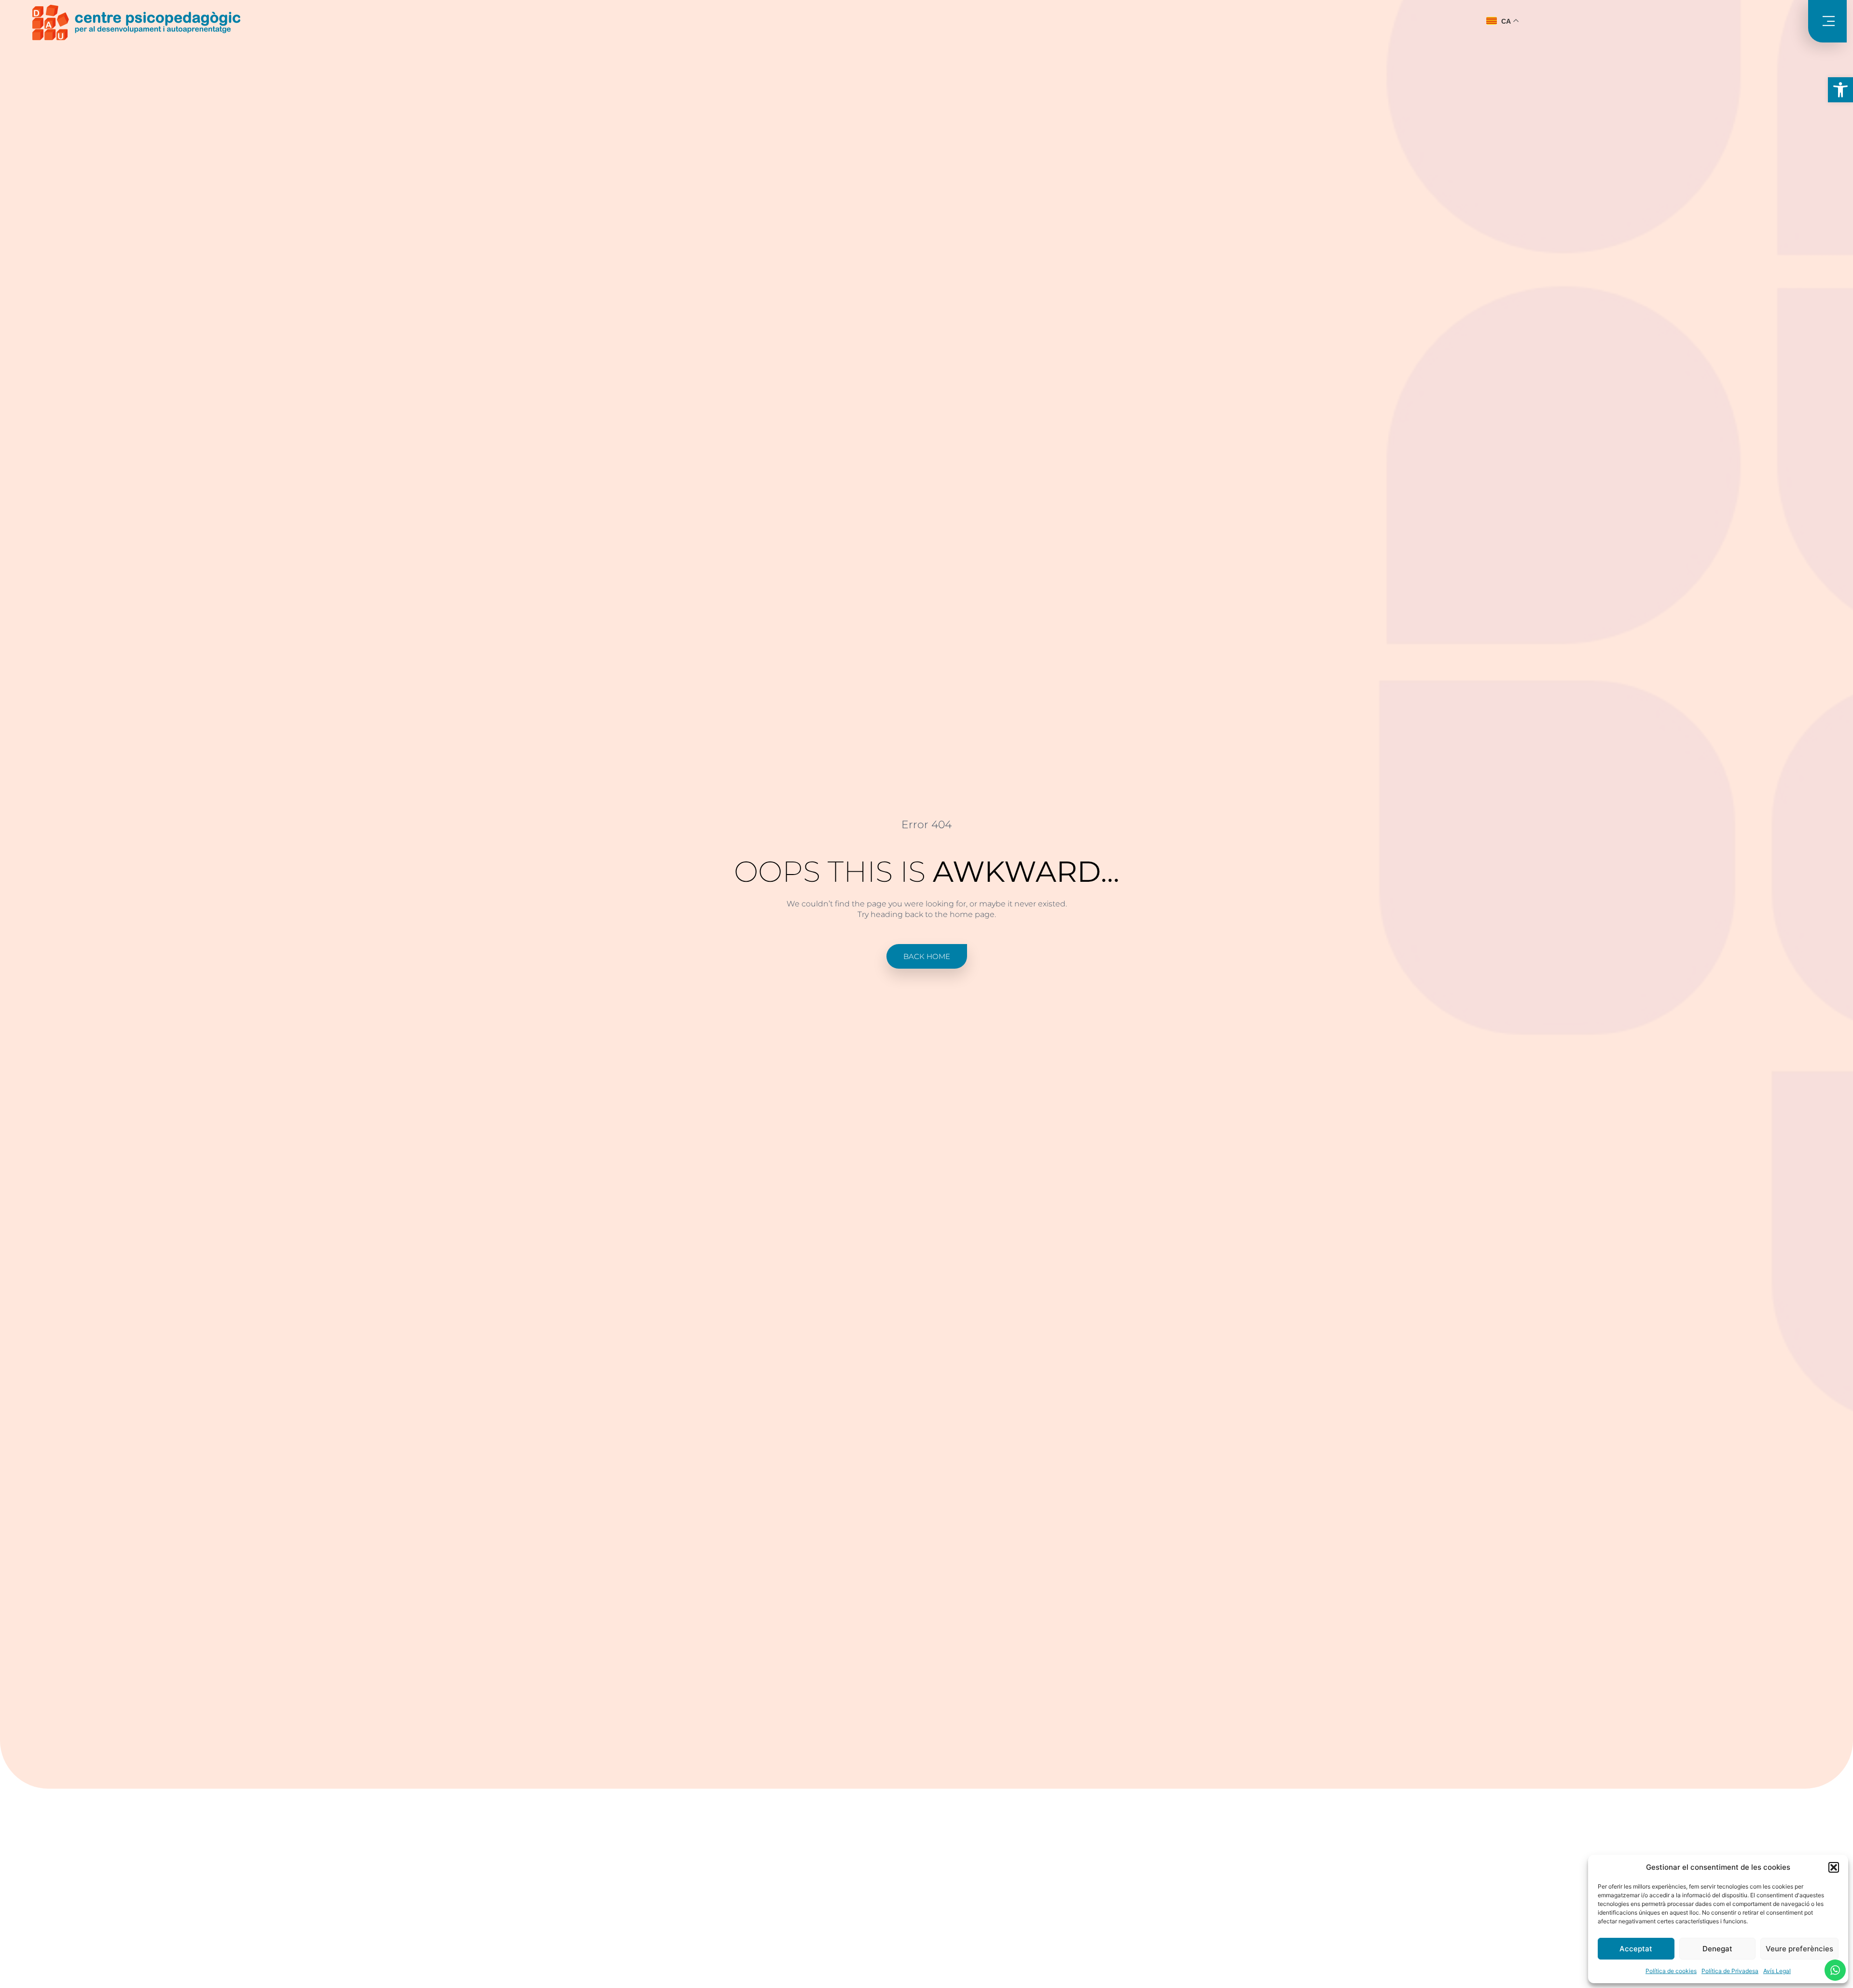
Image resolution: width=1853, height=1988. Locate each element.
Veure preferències (1799, 1948)
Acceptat (1635, 1948)
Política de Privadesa (1729, 1970)
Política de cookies (1671, 1970)
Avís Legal (1777, 1970)
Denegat (1717, 1948)
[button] (1840, 89)
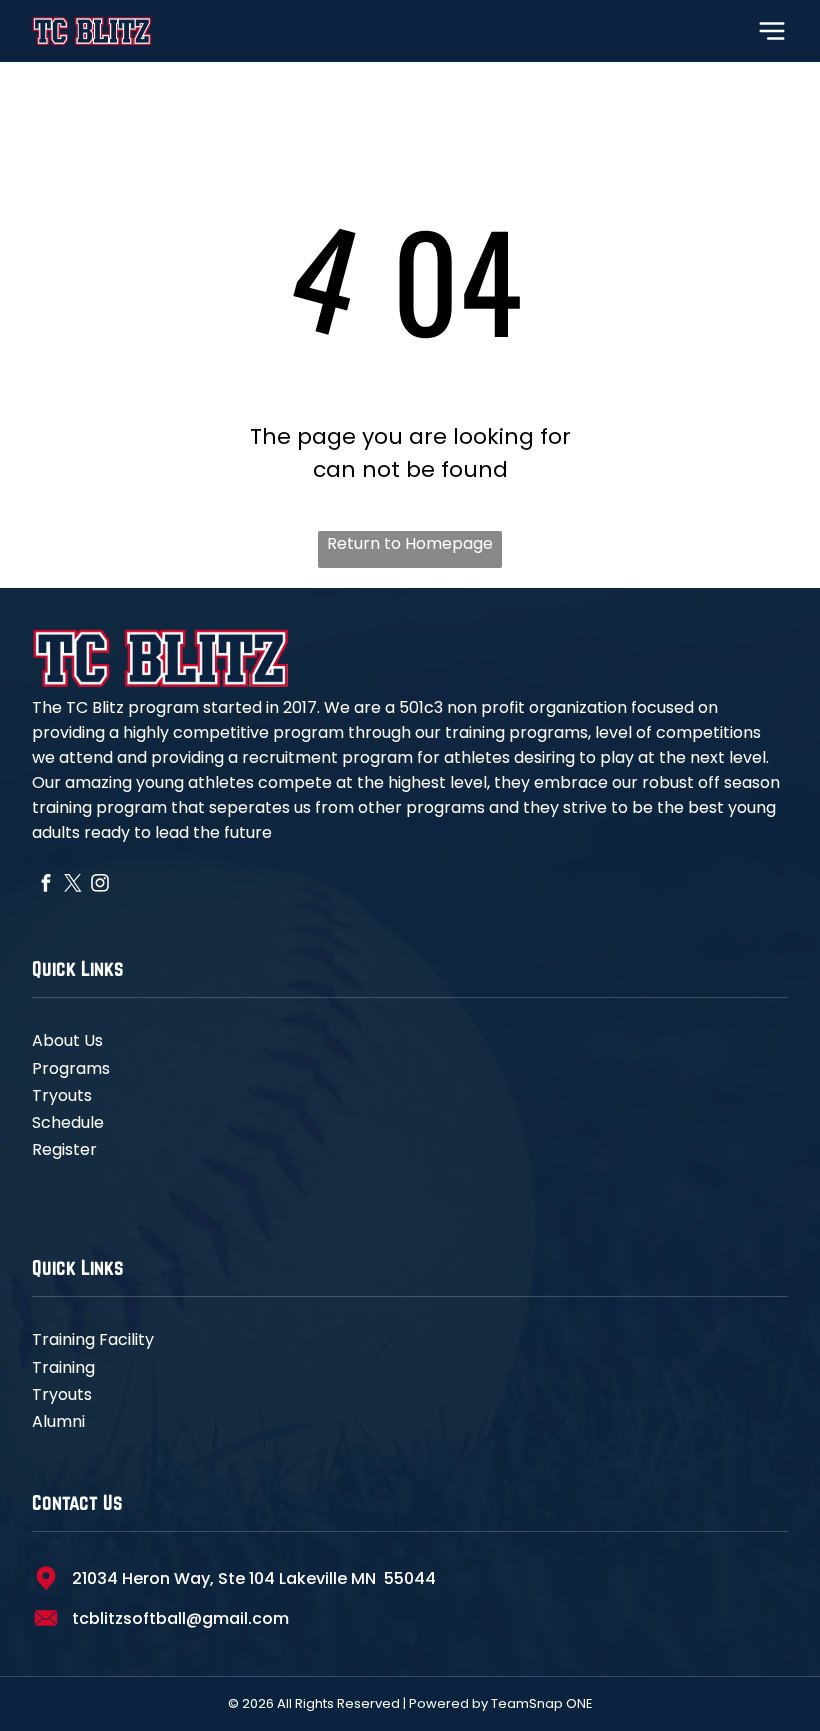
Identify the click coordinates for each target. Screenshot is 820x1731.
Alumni (58, 1421)
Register (64, 1149)
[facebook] (45, 885)
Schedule (68, 1122)
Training (63, 1367)
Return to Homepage (410, 543)
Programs (71, 1068)
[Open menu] (772, 31)
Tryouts (62, 1095)
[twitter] (72, 885)
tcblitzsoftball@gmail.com (180, 1618)
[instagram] (99, 885)
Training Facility (93, 1339)
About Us (67, 1040)
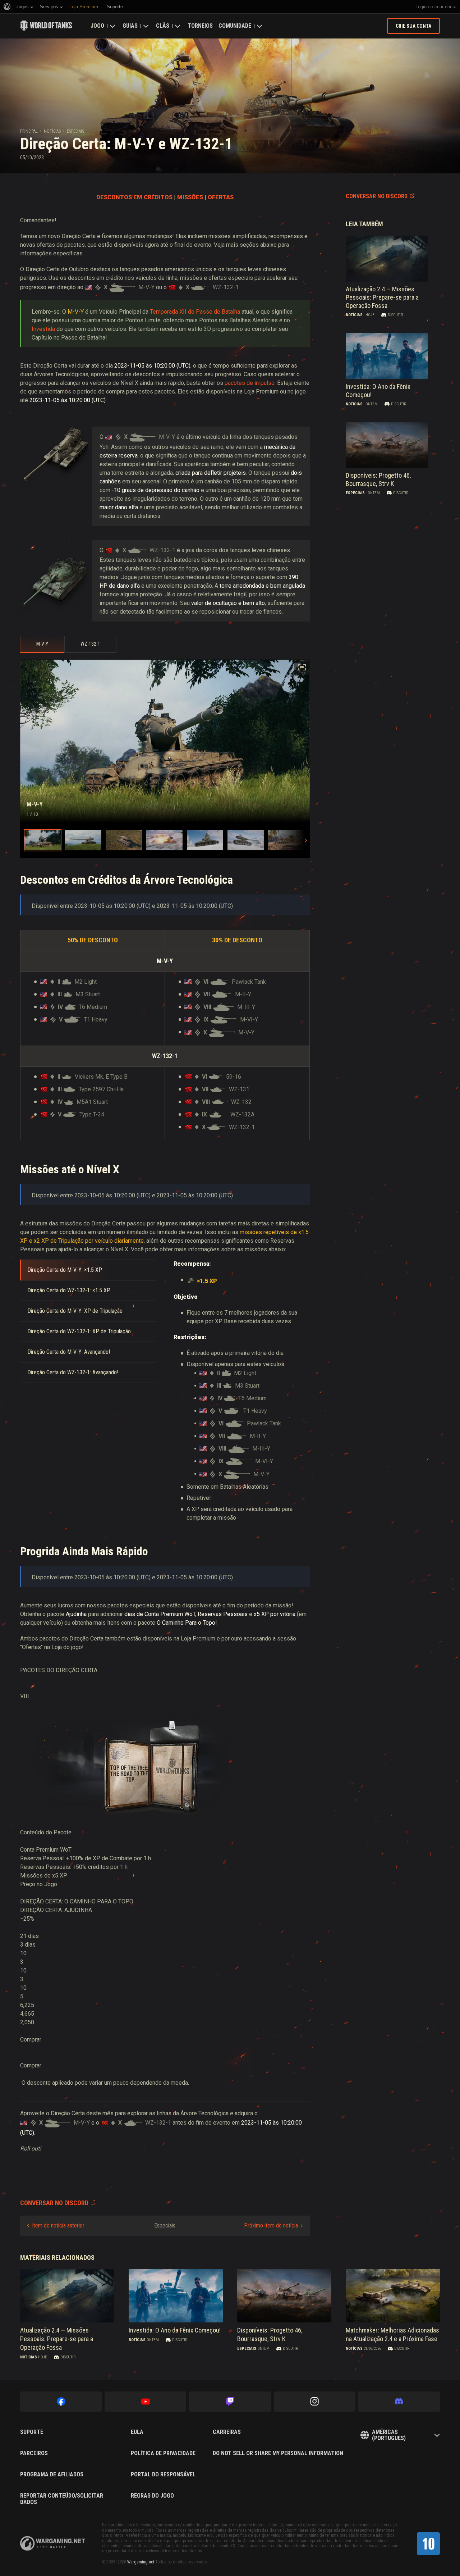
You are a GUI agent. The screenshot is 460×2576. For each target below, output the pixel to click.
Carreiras (227, 2432)
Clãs (162, 25)
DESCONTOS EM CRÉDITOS (134, 197)
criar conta (445, 6)
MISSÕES (190, 197)
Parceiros (34, 2453)
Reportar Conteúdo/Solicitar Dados (61, 2499)
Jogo (97, 25)
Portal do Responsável (163, 2474)
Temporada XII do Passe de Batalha (195, 311)
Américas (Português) (389, 2435)
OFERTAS (221, 197)
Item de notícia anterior (58, 2225)
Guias (130, 25)
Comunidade (234, 25)
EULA (137, 2432)
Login (421, 6)
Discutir (395, 315)
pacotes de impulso (250, 382)
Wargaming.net (140, 2561)
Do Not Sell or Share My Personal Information (278, 2453)
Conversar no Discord (377, 196)
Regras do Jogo (152, 2496)
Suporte (31, 2432)
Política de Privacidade (163, 2453)
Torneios (200, 25)
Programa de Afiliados (51, 2474)
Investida (43, 329)
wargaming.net (52, 2543)
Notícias (52, 131)
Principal (29, 131)
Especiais (75, 131)
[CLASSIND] (428, 2543)
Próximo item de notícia (271, 2225)
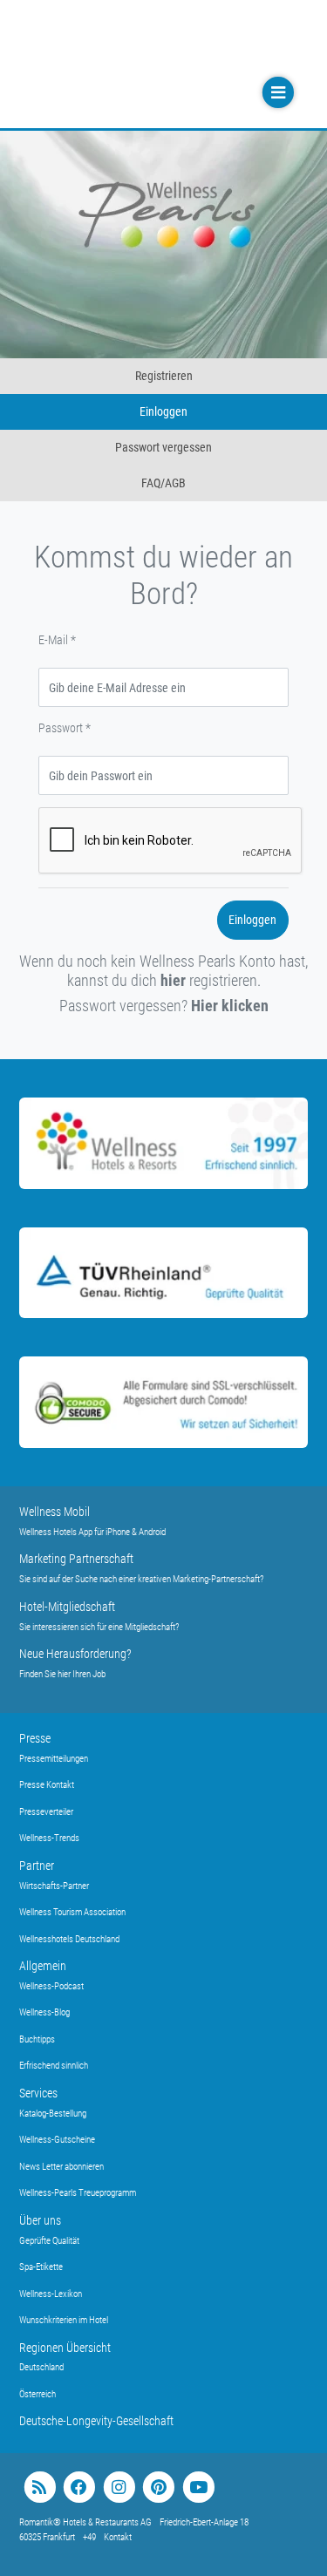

▶ PROBLEM DETAILS: The answer must be every line from the entries above that holds the string "each".

▶ EXERCISE RESPONSE:
Image resolution: width=1853, height=1988. Locate each element.
Identify the click coordinates for each target. Screenshot is 820x1731.
You are a GUI agent. The screenshot is 460×2576. For each target below, output the pixel to click.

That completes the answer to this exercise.